When you start fitness regime, it is extremely important to have completely functioning body. Only if everything is working perfectly you can expect to have the best possible result of your exercise routine. Proper hydration ensures that everything in the body function as it should be, so in order to have the best body and achieve best result it is necessary to be properly hydrated.
Recent studies revealed than almost 50% of all people who regularly exercise don’t provide optimal hydration for their body. Sufficient hydration enables the body to be highly efficient and exercise at the best possible level. Inadequate amount of fluids in the body may significantly reduce the intensity of the training and also affect the length of the practice. Because of that, athletes who are not hydrated as they should be can’t perform at their best and the results they achieve are less than satisfying, even though they try and train really hard.
Your health may be exposed to increased risk of many disorders and disease if there are not enough fluids in your body. Kidney stones or various infections are more likely to happen to someone who is not properly hydrated, as well as many other diseases, including the cancer.
How Much Fluid Should You Drink?
11 cups of fluids is recommended daily quantity for women leading sedentary way of life. For men of similar lifestyle, experts advise about 16 cups of water every day.
For people exercising and leading more active life this is certainly not the sufficient amount of fluids and they need more than that quantity. Sedentary lifestyle usually doesn’t cause any major problems, since these people take fluids. The problem is more prominent in athletes, especially in those who train very hard in hot environment. People who sweat a lot are also at risk and should take care of their hydration as well.
Make sure to come to the practice well hydrated and maintain proper hydration throughout the training. If you fail, you may end up compromising your blood volume, thickness of the blood and suffer from increased heart rate. All these problems will only make it harder to get rid of the excess heat accumulated during the exercise.

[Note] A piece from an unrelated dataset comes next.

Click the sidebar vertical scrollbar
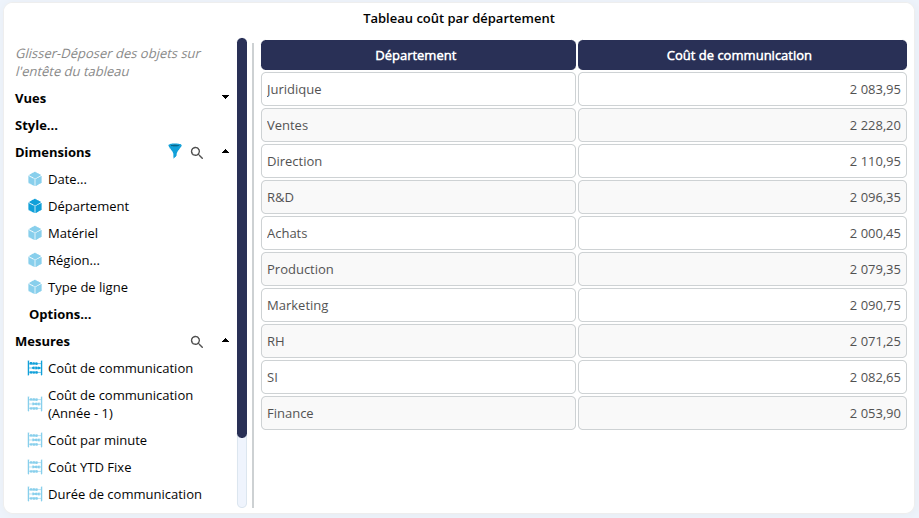click(x=242, y=238)
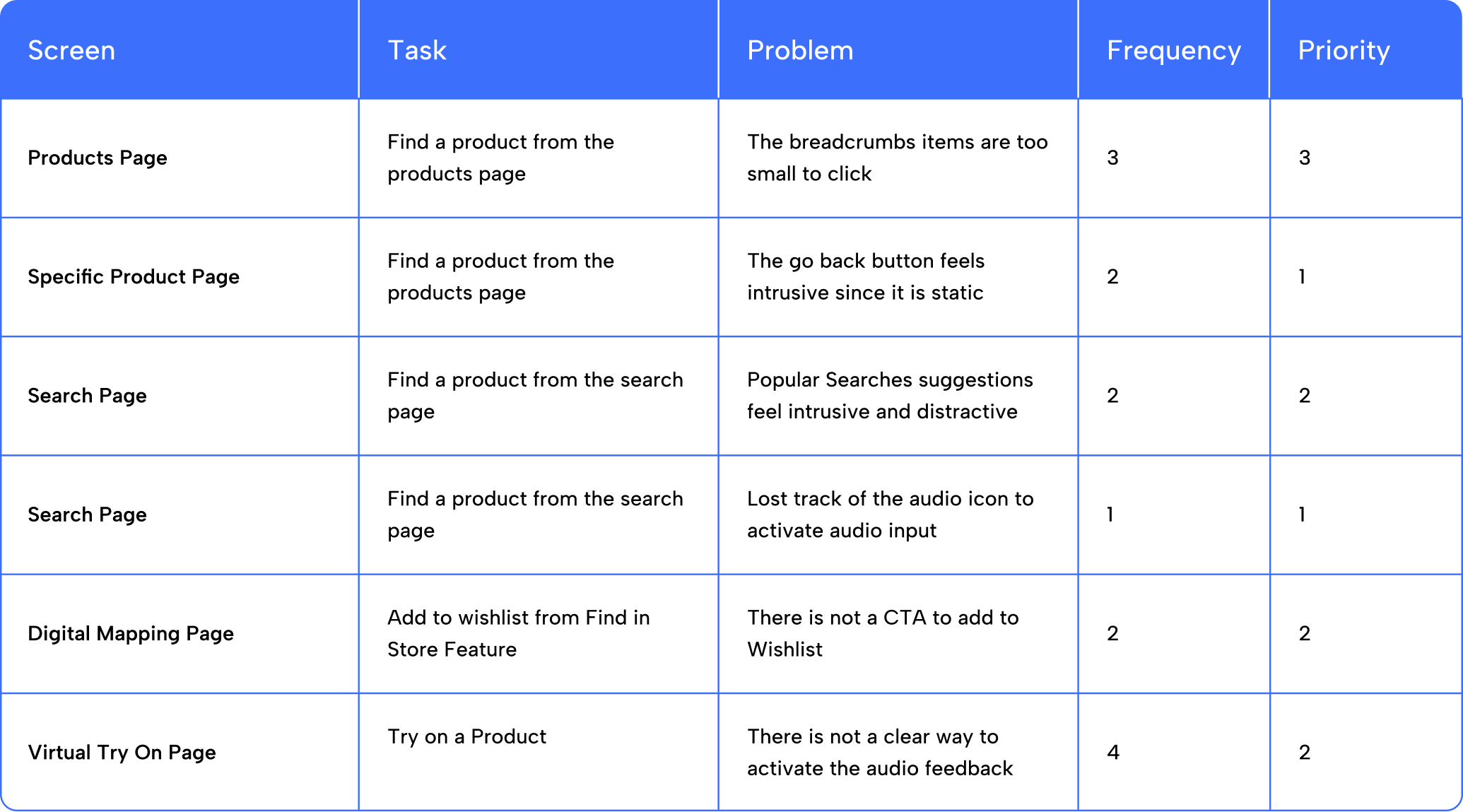Select the Products Page cell
1463x812 pixels.
(x=98, y=158)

Sufficient hydration before the training is a must. Look the color of your urine to determine the hydration. Too dark urine indicates improper hydration and too white over hydration. Water balanced urine is always pale but not dark in color.
Drink small amounts of fluids even if you are not feeling thirsty during and after the training, to avoid dehydration. Replace the amount of fluids you have lost during the practice. The best time to do so is during the training or just after you finished with exercising.
Make sure to balance the intensity and length of your practice with the amount of fluids you take. Include the weather into the equation, because you will sweat more on a hot day.